Alias/es

Detection Availability

Visible Symptoms

• This malware tries to access a URL from a remote location. There may be no visible symptoms.

Detailed Analysis

• This detection is for obfuscated JavaScript codes that try to access a URL from a remote location.


• It may be received as an attachment from a SPAM email. An example of the email is the following:
  
  
  • From: varies. Examples are the following:
    
    
    • microsoft outlook support [cynicallytv@researchresponse.com]
    • microsoft outlook support [lessonsso5@rotinconcept.com]
    • hksunlogistics.com support [admin@hksunlogistics.com]
  
  
  • To: recipient of the SPAM email.
  
  
  • Subject: varies. Examples are the following:
    
    
    • Outlook Setup Notification
    • hksunlogistics.com account notification
  
  
  • Body: varies. Examples are the following:
    
    

    You have (8) messages from Microsoft Outlook. Please re-configure your Microsoft Outlook again.

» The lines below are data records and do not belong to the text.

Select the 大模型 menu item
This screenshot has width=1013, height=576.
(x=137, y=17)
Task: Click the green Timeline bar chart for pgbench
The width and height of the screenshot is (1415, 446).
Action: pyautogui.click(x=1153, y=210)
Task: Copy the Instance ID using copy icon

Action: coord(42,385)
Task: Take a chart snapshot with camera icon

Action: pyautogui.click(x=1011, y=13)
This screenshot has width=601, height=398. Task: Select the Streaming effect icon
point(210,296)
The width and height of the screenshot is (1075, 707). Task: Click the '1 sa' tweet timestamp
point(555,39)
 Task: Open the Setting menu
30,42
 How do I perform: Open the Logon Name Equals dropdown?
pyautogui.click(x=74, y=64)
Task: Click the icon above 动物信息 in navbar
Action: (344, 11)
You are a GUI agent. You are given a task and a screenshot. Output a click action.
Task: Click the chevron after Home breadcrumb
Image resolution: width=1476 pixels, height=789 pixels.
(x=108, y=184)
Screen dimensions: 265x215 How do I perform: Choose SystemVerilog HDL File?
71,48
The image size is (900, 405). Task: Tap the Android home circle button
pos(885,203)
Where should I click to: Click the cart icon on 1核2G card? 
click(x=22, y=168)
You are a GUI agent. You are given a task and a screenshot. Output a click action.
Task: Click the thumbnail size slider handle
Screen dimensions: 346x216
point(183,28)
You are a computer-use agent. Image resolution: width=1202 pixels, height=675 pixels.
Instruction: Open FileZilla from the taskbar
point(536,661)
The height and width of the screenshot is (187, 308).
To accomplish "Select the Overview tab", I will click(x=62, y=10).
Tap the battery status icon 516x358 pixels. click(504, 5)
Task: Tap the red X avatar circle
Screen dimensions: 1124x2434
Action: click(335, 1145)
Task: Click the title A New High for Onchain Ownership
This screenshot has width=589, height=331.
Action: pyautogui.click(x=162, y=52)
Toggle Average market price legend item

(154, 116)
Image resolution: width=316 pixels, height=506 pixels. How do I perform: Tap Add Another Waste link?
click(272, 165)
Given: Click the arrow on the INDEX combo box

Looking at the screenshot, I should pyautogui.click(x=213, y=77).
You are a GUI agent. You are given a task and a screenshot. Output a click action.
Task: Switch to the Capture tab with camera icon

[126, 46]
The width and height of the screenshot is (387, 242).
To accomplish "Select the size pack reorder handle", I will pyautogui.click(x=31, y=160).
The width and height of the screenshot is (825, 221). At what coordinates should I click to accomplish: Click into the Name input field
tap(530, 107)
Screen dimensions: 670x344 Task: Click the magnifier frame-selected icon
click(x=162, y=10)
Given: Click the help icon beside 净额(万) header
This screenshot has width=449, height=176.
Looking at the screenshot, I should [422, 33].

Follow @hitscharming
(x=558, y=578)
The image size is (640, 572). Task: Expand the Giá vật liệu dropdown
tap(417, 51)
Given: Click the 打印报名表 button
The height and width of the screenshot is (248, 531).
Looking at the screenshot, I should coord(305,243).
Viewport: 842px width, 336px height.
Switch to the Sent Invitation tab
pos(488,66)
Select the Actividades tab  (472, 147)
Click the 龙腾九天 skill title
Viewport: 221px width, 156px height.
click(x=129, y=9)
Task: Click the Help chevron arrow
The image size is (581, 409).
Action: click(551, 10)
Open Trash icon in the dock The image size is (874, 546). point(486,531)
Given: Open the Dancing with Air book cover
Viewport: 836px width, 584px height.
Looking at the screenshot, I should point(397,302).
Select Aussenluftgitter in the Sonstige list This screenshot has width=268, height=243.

Download attached setup file and install.

    
    
    

    Dear Customer, This e-mail was send by hksunlogistics.com to notify you that we have temporanly prevented access to your account. We have reasons to beleive that your account may have been accessed by someone else. Please run attached file and Follow instructions. (C) hksunlogistics.com

  
  
  • Attachment: open.html


• The URL that it tries to access is the following:
  
  
  • http://[Removed].com/images/z.htm
  
  As of this writing, the above web site redirects the browser to another website that shows advertisements for various pills/drugs.

Recommended Action

FortiGate Systems


• Check the main screen using the web interface for your FortiGate unit to ensure that the latest AV/NIDS database has been downloaded and installed on your system - if required, enable the "Allow Push Update" option.
  
  FortiClient Systems
  
  
• Quarantine/delete files that are detected and replace infected files with clean backup copies.